Per Ale e Franz una festa di Natale trasformata in tour

Ale & Franz si fanno in quattro per il pubblico bresciano. La coppia comica milanese mette infatti in cantiere un poker di date con «Il nuovo spettacolo di Natale 2024», diretto da Alberto Ferrari: la prima dopodomani, martedì 10, al Teatro Giardino di Breno per la stagione di prosa del Delle Ali (appuntamento esaurito, ma è attiva la lista d’attesa); la seconda il giorno successivo, mercoledì 11, al Teatro Odeon Giacinto Prandelli di Lumezzane (anche in questo caso, biglietti esauriti, con lista d’attesa). Infine, ci sarà un doppio appuntamento post natalizio al Teatro Santa Giulia di Brescia, mercoledì 15 e giovedì 16 gennaio (biglietti a 33 euro, disponibili in prevendita).

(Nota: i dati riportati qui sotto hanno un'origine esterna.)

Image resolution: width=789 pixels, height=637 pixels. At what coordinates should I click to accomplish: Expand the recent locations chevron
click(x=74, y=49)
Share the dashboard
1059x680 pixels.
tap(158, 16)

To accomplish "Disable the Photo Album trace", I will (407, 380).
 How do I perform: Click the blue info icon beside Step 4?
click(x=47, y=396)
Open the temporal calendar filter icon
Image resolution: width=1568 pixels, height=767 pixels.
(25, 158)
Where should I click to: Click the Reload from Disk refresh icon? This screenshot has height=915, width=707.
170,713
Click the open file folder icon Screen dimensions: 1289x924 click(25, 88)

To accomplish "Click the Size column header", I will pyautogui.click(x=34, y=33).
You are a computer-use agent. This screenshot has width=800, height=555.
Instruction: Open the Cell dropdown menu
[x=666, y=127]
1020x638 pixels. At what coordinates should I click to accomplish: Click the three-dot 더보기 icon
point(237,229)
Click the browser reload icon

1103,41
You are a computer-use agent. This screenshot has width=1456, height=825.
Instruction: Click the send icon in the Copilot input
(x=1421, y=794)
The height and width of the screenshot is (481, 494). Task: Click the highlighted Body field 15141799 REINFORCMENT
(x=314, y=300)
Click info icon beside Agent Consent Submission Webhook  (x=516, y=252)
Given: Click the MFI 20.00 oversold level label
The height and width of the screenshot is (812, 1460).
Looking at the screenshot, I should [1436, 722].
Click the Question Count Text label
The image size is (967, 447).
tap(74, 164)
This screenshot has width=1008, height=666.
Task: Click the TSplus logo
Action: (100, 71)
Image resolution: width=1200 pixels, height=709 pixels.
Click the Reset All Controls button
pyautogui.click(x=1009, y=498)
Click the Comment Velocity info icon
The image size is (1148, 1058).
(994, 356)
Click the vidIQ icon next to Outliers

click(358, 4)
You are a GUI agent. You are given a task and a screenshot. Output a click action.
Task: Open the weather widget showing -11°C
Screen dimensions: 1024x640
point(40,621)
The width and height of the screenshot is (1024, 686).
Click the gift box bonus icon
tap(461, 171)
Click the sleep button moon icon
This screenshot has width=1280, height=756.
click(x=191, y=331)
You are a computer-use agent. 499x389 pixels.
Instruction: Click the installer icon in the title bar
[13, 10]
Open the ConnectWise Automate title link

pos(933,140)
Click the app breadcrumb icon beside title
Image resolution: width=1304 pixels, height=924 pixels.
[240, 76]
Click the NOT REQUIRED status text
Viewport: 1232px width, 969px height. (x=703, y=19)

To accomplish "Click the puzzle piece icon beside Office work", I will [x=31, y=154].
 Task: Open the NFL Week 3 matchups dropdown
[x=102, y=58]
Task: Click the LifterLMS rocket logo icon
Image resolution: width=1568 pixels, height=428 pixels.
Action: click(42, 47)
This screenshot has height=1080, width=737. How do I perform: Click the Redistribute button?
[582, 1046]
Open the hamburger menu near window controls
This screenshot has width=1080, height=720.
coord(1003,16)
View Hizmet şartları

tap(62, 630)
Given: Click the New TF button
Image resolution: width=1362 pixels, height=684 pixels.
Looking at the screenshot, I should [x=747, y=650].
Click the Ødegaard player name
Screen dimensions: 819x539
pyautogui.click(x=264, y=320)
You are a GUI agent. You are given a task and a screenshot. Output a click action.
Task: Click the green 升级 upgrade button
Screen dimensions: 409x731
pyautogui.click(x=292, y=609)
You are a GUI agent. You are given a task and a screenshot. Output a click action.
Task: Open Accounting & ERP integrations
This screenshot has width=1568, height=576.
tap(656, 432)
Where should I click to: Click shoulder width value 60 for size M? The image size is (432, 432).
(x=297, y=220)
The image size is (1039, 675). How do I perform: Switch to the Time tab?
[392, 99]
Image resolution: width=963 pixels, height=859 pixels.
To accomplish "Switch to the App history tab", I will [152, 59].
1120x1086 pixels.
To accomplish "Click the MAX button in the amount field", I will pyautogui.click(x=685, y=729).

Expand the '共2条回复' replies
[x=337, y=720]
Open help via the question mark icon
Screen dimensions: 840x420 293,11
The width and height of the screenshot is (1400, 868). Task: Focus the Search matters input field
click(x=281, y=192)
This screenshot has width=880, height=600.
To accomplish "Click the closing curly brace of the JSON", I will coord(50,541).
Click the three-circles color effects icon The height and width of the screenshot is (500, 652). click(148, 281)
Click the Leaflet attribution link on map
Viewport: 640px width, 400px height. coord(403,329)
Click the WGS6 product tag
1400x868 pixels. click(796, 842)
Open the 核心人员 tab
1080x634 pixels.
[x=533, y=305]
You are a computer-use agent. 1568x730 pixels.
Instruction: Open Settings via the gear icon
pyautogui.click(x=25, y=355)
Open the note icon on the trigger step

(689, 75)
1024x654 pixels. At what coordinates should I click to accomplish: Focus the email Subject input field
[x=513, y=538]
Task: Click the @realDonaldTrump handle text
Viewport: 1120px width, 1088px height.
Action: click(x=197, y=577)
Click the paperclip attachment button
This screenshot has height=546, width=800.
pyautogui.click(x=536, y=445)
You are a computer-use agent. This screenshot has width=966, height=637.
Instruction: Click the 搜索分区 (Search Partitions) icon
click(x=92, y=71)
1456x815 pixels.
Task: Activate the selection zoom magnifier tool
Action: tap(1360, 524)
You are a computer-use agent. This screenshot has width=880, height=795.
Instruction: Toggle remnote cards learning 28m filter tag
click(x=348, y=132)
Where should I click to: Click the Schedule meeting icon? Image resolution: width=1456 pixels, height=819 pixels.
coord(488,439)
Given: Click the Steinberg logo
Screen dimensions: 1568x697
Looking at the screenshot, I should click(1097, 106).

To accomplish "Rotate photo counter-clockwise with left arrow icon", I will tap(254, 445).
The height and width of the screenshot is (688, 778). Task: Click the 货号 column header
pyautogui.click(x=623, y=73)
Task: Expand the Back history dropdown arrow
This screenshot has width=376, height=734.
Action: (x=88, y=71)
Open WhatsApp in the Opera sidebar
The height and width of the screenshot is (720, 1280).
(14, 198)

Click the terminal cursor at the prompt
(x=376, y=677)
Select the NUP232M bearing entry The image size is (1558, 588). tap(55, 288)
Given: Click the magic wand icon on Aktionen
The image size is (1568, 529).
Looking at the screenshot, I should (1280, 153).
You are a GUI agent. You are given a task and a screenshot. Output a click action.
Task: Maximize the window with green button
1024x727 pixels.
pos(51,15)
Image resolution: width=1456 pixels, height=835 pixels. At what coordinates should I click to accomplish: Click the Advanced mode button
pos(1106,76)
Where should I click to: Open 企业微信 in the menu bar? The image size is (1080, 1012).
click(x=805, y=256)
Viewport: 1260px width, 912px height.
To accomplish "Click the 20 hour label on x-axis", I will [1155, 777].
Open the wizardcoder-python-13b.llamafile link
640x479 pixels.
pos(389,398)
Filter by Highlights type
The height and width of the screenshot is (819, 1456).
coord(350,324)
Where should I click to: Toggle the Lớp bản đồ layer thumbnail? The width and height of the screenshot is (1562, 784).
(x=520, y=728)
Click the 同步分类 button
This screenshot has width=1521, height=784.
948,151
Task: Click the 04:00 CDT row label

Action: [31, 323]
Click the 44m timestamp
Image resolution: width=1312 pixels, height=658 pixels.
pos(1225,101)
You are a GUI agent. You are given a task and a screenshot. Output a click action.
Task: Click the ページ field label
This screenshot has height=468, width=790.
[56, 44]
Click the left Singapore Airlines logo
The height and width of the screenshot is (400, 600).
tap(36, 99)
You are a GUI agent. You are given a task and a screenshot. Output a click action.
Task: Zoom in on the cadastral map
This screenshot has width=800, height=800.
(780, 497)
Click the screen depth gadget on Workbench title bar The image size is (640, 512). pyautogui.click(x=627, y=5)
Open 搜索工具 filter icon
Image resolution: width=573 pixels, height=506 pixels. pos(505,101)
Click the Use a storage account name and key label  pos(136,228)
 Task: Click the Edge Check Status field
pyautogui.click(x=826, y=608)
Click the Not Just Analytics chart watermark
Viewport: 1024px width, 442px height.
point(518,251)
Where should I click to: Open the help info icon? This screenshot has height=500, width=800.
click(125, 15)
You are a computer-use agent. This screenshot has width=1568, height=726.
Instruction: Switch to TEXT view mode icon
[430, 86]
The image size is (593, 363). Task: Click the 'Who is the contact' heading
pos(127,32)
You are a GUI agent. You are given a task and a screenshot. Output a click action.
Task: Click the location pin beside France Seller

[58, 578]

In pista dal 1994, quello tra Ale & Franz (al secolo Alessandro Besentini e Francesco Villa) è un sodalizio che ha saputo conquistare un pubblico ampio (a teatro come in tv) attraverso una comicità dal taglio originale, tra lo stralunato e il surreale, che ha l’obiettivo dichiarato di fare ridere con leggerezza e intelligenza. Abbiamo parlato dello show con Franz.
Come nasce lo spettacolo?
Cinque anni fa abbiamo riaperto il Teatro Lirico di Milano (ora intitolato a Giorgio Gaber, ndr), e da allora c’è la tradizione di passare le feste di Natale proprio lì, con uno spettacolo che inizialmente nasceva e finiva al Lirico. Almeno fino a quest’anno, perché poi ci siamo detti: ci divertiamo, è una festa, forse dovremmo portarla un po’ in giro... Ed è quello che stiamo facendo: abbiamo cominciato da Verona, poi le Marche, Genova e tra qualche giorno saremo nel Bresciano. In tutto una quarantina di date, neanche poche, comprese quelle milanesi, che proprio non possono mancare.
L’impianto drammaturgico è diverso dal solito?
Sì, abbiamo allestito una cosa molto leggera, per passare due ore in allegria, con spirito natalizio, a volte anche con qualche amico che ci raggiunge a sorpresa sul palco. È soprattutto una festa, con poco dello spettacolo teatrale tradizionale: noi, che siamo sempre rigorosi riguardo alla quarta parete (il «muro immaginario» posto di fronte al palco, attraverso il quale lo spettatore osserva l’opera rappresentata, ideale completamento delle tre pareti del palco stesso, ndr), qui abbiamo demolito tutto, interagendo con il pubblico, perfino facendo salire la gente sul palco. E c’è un ruolo importante assegnato alla musica, tanto che siamo accompagnati da una band di livello, formata da Luigi Schiavone alla chitarra (storico sodale di Enrico Ruggeri, ndr), Fabrizio Palermo al basso, Francesco Luppi alle tastiere, Marco Orsi alla batteria e Raffaella Spina alla voce.
Con Ale formate da trent’anni una coppia professionale che, diversamente da tante altre del mondo dello spettacolo, non scoppia. Anzi, siete sempre piu affiatati... Qual è il segreto?
È duplice. C’è innanzitutto una ragione artistica: abbiamo dentro qualcosa da dire e da tirar fuori, insieme e con leggerezza, che non significa stupidità... Il secondo motivo è umano: tra noi c’è amicizia, complicità, consapevolezza di essere importanti l’uno per l’altro. Senza complicità nessuna relazione sta in piedi, di qualunque genere essa sia.